While most millennial restaurateurs are populating the Right Bank of Paris with trendy neo-bistros, Baieta is swimming up-Seine. The first restaurant from Julia Sedefdjian, who earned a Michelin star at 21 years old as the chef at Fables de la Fontaine, planted itself on the Rive Gauche in March, foregoing an Instagram-oriented atmosphere for a firm focus on what matters most: the food.
Just one side-eye at the neighboring table’s sea bream tartare with lemongrass cream floating on lobster-infused coconut milk and I wondered how customers could concentrate on anything else. The reserved, minimalist décor certainly wasn’t distracting, but deviated from the restaurants of Ms. Sedefdjian’s contemporaries who aim to replace the stuffiness of higher-end restaurants with an ostentatiously cool setting.

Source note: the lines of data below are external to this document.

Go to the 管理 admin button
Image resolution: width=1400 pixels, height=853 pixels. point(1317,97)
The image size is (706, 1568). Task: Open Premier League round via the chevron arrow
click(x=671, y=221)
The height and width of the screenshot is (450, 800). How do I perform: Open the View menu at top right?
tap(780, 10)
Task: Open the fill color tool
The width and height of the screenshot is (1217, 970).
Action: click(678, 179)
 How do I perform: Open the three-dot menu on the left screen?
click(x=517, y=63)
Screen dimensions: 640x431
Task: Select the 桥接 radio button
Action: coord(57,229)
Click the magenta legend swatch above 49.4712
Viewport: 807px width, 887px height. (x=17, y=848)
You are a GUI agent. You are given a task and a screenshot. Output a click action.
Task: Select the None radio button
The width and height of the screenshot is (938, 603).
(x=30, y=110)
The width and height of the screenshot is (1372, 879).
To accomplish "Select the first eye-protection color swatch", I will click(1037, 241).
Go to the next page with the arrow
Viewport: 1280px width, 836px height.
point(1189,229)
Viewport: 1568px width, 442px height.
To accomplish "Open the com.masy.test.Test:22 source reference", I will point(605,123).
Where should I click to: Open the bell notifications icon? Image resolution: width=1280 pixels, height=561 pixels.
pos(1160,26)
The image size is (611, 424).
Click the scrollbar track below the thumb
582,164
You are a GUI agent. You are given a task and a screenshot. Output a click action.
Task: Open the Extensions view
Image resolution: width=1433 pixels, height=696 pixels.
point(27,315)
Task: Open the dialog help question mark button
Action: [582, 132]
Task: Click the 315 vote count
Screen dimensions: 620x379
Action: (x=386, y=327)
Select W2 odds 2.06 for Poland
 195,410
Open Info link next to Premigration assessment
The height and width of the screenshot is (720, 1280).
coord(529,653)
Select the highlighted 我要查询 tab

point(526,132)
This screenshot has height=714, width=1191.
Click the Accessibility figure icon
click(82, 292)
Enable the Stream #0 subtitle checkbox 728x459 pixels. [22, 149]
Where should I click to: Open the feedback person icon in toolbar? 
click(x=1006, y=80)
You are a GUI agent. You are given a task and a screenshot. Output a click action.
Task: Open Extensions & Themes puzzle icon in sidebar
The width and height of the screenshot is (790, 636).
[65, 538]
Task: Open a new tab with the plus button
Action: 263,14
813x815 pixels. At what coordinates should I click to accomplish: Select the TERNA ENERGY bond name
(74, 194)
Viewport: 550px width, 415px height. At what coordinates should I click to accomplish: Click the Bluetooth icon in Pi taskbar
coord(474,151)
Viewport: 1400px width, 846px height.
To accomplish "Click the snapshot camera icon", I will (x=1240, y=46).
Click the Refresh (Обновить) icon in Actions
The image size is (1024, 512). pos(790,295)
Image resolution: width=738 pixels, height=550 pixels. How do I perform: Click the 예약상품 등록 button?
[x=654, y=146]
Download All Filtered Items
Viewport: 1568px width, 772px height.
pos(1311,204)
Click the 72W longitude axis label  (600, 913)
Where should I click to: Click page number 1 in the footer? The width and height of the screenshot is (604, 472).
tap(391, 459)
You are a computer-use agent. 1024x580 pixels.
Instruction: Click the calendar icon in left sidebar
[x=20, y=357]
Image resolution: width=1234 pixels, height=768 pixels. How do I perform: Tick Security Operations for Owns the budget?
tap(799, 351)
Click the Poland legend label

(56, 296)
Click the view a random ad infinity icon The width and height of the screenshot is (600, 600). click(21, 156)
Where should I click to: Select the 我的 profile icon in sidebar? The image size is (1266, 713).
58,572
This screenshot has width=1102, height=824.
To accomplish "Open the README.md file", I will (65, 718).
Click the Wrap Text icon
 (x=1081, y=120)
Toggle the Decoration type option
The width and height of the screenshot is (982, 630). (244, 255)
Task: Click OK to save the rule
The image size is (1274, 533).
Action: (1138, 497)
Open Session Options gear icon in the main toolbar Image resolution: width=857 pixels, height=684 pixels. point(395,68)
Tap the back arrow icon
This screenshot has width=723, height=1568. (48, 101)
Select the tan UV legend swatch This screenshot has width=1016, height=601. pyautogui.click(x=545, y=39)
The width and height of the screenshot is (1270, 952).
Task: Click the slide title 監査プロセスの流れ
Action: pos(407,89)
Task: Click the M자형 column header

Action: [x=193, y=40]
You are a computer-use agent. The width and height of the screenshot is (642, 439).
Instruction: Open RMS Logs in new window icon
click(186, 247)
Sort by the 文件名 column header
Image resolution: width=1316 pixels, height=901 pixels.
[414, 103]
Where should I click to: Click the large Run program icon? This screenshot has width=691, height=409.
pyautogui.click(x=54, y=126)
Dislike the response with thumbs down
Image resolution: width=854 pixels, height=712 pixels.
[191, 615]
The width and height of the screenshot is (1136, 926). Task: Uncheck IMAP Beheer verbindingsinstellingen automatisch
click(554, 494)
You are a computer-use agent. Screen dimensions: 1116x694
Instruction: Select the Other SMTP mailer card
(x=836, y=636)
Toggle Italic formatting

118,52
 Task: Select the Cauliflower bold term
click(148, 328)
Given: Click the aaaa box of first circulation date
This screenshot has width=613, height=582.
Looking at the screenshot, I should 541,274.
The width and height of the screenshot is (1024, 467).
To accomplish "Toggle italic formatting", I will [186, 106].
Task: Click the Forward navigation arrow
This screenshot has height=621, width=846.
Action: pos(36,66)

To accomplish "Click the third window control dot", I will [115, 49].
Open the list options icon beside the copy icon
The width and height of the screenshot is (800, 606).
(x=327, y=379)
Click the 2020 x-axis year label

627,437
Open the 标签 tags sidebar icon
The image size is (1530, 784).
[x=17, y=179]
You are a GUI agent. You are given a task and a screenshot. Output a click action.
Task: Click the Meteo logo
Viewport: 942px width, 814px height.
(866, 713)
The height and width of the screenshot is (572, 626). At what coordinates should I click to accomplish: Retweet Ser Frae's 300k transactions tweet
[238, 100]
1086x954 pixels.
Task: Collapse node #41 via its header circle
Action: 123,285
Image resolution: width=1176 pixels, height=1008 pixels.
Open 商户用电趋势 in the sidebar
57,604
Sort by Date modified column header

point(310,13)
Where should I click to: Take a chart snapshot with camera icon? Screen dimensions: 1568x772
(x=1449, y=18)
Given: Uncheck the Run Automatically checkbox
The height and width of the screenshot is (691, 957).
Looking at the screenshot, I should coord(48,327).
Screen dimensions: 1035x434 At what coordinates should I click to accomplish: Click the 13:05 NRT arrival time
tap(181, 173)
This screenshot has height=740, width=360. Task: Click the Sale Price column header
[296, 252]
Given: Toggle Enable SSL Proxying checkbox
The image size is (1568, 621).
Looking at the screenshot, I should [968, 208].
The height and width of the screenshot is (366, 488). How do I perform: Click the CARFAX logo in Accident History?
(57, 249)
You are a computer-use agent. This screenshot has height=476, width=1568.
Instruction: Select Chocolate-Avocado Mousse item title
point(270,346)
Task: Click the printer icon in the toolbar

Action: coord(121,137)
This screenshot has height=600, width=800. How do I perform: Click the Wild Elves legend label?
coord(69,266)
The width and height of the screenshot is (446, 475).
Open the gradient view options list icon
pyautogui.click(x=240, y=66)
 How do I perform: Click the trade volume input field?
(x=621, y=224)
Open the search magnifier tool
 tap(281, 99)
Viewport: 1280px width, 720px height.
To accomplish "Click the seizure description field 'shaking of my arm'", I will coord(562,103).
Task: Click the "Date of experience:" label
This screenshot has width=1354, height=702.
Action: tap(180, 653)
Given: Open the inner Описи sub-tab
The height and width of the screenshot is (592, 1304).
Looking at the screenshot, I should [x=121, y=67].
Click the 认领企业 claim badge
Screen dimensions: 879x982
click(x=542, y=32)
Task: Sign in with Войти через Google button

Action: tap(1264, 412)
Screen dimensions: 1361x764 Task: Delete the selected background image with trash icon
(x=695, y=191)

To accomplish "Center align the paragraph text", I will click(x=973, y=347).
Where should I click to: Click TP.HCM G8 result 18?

Baieta also attempts to democratize haute cuisine with a relatively inexpensive fixed weekday lunch menu (a starter and a main for 29 euros, about $36), and the friendly young staff and cheerful logo erases any pretentious airs.
Ms. Sedefdjian and Baieta’s co-founders, Sébastien Jean-Joseph (sous-chef) and Grégory Anelka (manager), met at Les Fables de La Fontaine, where Ms. Sedefdjian became the youngest Michelin-starred chef in France at the time, in 2016. “We wanted to create the place where we would want to go when the three of us go out,” Ms. Sedefdjian said. “Where we can eat well for not too much money, and where we feel at ease, at home.”
Baieta means “little kiss” in the local dialect of Nice, a wink at Ms. Sedefdjian’s hometown and her culinary influences. A traditional Niçois dish, the pissaladière, is served as an amuse bouche: a warm slice of Mediterranean sun on a typically gray Parisian day. The homemade short, fluffy bread is baked with its toppings: onion confit, black olives and anchovies. The fish come from a Basque fishmonger who prepares the anchovies on the boat as soon as they’re caught, painstakingly removing the bones with tweezers.
The courses soon got heartier and I was hooked. A starter of succulent, caramelized pork breast glazed in ginger, herbs and its own juice, garnished with cubes of mashed celeriac and celeriac chips, was a playground of texture and flavor; an herb sauce added the exact freshness required to lift up the meat. When the mains arrived my partner gleefully tucked into a cod roasted in butter fraternizing with a variety of clams; it was accompanied by a foamy garlic emulsion and laid atop a bed of fregola sarda, a small, round Italian pasta.
Ms. Sedefdjian’s impressive resume includes a degree in pastry arts, so it was no surprise that desserts were equally exciting. Dollops of lemon cream on a fennel shortbread tasted light and rich until I incorporated the pastis and lemon sorbet into my spoonful — the result was a punch of sweet and sour zing. For our post-meal digestif, we opted for the Clément rum, aged in the restaurant’s own oak barrels — a delicious byproduct of Mr. Anelka’s Martinique origins and love of rum.
“I feel free. I’m finally in my own home,” mused Ms. Sedefdjian, now her own boss at 23. “If I want to do something, I have no barriers. If I want to serve a pissaladière as an amuse bouche, I’ll do a pissaladière as an amuse bouche. Because that’s what I want to show my customers as soon as they arrive: bienvenue chez moi.”